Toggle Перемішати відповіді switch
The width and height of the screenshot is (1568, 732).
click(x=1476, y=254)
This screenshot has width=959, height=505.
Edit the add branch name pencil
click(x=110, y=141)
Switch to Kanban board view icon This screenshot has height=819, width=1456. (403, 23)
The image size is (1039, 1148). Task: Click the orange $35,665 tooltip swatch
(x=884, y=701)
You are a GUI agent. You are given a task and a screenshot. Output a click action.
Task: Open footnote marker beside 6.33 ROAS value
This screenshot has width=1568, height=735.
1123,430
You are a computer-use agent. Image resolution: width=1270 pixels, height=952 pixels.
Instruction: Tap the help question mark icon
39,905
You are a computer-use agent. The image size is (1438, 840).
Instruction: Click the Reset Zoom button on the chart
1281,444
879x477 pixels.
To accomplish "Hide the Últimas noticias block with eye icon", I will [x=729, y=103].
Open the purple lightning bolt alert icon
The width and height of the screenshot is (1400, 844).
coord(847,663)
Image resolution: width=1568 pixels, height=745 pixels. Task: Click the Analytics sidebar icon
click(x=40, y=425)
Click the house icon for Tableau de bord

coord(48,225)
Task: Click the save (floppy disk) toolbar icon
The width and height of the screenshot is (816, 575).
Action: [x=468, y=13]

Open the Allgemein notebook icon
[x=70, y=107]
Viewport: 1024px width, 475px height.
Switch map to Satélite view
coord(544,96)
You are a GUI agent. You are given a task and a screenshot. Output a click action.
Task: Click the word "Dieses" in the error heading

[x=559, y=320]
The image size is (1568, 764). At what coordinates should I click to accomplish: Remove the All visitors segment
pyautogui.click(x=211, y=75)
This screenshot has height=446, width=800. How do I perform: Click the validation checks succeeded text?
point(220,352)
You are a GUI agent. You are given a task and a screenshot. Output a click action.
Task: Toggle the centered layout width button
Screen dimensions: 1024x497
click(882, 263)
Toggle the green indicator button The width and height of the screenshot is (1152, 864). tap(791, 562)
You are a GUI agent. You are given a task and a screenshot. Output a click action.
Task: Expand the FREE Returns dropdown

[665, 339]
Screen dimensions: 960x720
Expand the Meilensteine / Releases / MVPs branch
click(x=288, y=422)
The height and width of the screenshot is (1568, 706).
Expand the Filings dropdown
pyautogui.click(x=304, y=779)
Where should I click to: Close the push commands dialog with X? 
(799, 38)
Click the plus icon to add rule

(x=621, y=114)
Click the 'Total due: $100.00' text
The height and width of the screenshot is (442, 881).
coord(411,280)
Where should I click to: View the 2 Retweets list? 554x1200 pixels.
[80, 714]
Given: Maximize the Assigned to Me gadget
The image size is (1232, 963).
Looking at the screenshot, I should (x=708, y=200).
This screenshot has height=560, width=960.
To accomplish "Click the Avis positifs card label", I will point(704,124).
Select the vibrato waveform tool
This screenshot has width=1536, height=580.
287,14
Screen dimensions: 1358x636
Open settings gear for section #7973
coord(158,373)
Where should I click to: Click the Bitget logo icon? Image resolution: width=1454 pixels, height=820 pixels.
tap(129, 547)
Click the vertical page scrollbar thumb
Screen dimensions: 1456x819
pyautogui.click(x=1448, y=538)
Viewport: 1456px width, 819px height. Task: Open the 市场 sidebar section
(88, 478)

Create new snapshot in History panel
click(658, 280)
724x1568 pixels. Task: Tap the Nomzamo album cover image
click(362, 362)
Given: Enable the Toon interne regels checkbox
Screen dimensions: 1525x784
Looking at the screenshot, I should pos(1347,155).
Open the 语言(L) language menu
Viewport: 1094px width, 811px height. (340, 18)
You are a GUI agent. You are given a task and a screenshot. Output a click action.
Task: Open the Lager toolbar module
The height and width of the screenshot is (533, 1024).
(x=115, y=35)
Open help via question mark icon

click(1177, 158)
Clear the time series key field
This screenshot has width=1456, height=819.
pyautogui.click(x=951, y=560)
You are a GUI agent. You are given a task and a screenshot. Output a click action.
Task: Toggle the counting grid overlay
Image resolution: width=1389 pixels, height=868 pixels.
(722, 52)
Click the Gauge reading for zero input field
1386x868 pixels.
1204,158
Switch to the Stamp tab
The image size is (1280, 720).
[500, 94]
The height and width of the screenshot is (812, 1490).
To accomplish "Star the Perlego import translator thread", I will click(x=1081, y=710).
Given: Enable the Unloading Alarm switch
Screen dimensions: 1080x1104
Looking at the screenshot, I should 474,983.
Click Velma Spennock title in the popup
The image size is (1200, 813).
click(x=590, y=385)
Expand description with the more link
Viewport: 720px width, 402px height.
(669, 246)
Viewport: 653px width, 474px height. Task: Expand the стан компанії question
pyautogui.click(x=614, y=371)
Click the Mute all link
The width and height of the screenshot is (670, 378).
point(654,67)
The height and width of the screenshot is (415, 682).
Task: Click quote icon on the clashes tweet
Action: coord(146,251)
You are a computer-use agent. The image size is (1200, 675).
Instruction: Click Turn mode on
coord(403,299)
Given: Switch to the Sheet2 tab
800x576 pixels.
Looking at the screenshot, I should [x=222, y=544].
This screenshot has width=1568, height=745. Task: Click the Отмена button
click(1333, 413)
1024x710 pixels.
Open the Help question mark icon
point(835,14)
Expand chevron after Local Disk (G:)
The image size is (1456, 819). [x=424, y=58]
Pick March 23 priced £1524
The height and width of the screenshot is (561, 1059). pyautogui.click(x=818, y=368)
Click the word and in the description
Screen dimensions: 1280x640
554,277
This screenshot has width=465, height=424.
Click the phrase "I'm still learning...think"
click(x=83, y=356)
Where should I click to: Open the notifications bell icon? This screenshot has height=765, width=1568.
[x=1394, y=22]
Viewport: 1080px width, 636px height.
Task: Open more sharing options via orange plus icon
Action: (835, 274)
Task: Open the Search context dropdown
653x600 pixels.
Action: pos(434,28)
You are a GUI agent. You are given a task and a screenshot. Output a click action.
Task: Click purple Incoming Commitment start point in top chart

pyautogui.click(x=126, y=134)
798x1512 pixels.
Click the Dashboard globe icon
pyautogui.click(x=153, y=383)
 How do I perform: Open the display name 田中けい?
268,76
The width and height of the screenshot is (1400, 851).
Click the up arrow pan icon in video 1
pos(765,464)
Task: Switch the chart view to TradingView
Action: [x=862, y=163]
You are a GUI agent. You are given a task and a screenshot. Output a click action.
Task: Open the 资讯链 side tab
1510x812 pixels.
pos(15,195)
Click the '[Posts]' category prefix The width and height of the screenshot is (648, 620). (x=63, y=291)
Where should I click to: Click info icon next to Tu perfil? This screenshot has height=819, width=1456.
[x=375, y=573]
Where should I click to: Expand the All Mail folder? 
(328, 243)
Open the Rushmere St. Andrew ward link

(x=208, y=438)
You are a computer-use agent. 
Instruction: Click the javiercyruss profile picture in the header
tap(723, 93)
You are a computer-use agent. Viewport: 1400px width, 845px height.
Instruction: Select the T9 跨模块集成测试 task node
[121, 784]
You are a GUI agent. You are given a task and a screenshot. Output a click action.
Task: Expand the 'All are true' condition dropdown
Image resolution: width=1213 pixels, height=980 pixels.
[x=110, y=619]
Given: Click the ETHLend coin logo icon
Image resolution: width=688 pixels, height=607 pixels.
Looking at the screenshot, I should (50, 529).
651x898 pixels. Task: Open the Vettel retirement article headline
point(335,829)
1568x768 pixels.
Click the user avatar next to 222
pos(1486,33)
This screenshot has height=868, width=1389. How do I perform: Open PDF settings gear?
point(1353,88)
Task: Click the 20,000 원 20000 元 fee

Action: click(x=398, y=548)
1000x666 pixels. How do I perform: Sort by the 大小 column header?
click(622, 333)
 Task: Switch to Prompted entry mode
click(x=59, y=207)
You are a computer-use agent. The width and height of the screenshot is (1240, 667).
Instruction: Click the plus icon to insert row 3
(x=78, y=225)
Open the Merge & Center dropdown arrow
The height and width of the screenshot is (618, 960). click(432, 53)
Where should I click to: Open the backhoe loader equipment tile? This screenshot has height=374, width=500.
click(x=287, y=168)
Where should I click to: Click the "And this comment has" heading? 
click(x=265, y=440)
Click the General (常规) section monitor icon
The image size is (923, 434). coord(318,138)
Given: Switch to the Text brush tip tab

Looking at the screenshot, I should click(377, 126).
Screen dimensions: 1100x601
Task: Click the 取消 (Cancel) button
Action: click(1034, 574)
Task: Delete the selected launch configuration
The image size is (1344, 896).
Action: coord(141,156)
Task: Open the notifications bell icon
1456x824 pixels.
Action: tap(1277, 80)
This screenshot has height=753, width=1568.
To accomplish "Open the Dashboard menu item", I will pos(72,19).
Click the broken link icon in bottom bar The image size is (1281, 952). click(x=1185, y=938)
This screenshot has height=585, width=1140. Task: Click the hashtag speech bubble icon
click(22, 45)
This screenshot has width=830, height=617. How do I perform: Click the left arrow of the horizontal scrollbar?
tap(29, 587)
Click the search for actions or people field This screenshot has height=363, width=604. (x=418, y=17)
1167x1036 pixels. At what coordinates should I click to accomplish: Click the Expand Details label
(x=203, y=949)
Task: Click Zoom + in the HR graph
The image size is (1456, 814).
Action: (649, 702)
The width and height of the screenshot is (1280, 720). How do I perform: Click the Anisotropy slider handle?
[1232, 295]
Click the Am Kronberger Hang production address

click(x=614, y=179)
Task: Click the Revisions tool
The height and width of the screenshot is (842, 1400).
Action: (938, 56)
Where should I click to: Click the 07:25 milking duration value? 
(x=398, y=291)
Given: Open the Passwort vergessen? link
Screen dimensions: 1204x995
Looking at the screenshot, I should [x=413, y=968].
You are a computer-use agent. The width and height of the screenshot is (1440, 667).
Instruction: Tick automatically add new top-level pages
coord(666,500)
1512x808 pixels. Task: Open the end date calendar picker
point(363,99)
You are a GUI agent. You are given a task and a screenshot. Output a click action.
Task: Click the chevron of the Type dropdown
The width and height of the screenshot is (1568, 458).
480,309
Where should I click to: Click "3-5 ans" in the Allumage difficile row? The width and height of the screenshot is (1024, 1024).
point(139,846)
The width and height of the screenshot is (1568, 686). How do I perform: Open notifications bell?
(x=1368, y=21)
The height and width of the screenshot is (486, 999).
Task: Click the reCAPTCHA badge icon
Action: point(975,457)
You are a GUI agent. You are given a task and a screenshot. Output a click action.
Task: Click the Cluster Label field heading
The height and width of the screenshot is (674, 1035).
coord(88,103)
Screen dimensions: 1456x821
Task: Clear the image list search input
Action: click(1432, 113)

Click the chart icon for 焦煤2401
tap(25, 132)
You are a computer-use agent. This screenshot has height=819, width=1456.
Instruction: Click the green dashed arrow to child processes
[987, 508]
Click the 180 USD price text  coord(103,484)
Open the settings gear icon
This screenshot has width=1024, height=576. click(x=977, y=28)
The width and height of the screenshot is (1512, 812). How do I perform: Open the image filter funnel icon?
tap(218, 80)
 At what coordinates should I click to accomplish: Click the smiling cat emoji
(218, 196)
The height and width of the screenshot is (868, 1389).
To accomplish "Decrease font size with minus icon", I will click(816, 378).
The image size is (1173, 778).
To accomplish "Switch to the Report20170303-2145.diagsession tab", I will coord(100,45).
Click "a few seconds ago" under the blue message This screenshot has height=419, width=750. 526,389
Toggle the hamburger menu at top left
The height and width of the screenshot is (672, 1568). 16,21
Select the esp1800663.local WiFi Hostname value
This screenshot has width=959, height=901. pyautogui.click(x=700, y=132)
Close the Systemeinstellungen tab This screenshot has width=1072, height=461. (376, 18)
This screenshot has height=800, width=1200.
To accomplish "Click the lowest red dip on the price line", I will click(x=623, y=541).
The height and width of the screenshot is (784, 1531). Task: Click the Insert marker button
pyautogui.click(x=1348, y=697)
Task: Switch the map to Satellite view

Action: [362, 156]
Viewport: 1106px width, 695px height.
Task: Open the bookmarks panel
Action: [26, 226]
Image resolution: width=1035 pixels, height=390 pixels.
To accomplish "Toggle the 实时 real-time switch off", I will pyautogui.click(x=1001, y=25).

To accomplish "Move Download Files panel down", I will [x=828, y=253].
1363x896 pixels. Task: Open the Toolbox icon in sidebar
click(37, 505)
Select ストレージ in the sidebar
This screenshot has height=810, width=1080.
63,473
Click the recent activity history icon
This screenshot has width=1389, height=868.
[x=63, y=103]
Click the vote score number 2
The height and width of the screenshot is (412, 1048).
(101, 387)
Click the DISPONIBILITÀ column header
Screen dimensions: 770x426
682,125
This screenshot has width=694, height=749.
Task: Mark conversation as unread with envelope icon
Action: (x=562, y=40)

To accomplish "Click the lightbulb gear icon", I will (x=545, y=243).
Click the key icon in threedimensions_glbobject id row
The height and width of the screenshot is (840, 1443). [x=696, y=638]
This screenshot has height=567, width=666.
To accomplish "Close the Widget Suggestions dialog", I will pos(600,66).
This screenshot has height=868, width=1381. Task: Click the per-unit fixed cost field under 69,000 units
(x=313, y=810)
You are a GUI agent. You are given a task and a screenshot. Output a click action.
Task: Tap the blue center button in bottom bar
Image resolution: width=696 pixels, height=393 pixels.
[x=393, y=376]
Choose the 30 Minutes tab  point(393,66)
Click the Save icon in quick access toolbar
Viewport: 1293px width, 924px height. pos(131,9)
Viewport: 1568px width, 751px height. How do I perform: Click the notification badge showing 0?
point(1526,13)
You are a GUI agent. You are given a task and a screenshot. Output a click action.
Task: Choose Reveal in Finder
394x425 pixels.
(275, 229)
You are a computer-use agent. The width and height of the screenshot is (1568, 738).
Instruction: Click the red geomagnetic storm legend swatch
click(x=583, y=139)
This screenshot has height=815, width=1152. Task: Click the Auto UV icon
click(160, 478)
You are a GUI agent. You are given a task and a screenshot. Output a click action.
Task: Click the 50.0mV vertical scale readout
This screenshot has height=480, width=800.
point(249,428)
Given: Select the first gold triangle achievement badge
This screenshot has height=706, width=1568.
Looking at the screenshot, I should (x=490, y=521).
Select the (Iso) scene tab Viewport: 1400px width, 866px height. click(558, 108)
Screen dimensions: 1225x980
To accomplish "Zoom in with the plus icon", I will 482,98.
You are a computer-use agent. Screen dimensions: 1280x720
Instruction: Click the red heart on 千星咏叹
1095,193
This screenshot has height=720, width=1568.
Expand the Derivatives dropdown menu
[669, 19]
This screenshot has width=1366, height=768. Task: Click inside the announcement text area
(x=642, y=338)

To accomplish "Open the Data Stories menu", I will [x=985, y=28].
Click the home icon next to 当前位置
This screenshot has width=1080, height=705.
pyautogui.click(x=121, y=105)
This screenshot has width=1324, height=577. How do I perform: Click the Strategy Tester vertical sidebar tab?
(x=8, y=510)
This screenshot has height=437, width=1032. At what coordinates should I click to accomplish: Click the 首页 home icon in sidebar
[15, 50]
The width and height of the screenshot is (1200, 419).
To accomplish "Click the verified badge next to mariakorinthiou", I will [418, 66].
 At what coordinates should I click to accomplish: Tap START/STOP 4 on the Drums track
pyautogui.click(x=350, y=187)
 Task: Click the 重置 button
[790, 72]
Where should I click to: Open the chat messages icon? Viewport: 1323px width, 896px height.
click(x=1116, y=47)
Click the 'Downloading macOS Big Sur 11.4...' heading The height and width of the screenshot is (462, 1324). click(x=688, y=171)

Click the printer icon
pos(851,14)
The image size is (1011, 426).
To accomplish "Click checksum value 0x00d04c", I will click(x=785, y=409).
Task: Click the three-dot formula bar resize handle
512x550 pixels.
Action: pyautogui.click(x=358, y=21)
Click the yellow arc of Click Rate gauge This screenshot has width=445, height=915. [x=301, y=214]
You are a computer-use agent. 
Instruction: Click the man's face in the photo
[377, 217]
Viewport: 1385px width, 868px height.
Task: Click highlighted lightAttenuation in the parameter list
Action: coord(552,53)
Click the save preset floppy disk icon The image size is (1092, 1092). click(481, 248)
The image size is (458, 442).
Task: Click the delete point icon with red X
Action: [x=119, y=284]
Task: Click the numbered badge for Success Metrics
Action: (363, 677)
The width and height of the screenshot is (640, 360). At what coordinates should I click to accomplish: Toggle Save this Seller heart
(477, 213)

════════

• _Set task_
Lay out the listing, starting at the line containing "This screenshot has height=720, width=1568." and ending at the line containing "will click(x=785, y=409).", as a Markdown table with the columns Row and Entry. Leave out blank lines.

• _Reply to the exercise_
| Row | Entry |
|---|---|
| 1 | This screenshot has height=720, width=1568. |
| 2 | Expand the Derivatives dropdown menu |
| 3 | [669, 19] |
| 4 | This screenshot has width=1366, height=768. Task: Click inside the announcement text area |
| 5 | (x=642, y=338) |
| 6 | To accomplish "Open the Data Stories menu", I will [x=985, y=28]. |
| 7 | Click the home icon next to 当前位置 |
| 8 | This screenshot has width=1080, height=705. |
| 9 | pyautogui.click(x=121, y=105) |
| 10 | This screenshot has width=1324, height=577. How do I perform: Click the Strategy Tester vertical sidebar tab? |
| 11 | (x=8, y=510) |
| 12 | This screenshot has height=437, width=1032. At what coordinates should I click to accomplish: Click the 首页 home icon in sidebar |
| 13 | [15, 50] |
| 14 | The width and height of the screenshot is (1200, 419). |
| 15 | To accomplish "Click the verified badge next to mariakorinthiou", I will [418, 66]. |
| 16 |  At what coordinates should I click to accomplish: Tap START/STOP 4 on the Drums track |
| 17 | pyautogui.click(x=350, y=187) |
| 18 |  Task: Click the 重置 button |
| 19 | [790, 72] |
| 20 | Where should I click to: Open the chat messages icon? Viewport: 1323px width, 896px height. |
| 21 | click(x=1116, y=47) |
| 22 | Click the 'Downloading macOS Big Sur 11.4...' heading The height and width of the screenshot is (462, 1324). click(x=688, y=171) |
| 23 | Click the printer icon |
| 24 | pos(851,14) |
| 25 | The image size is (1011, 426). |
| 26 | To accomplish "Click checksum value 0x00d04c", I will click(x=785, y=409). |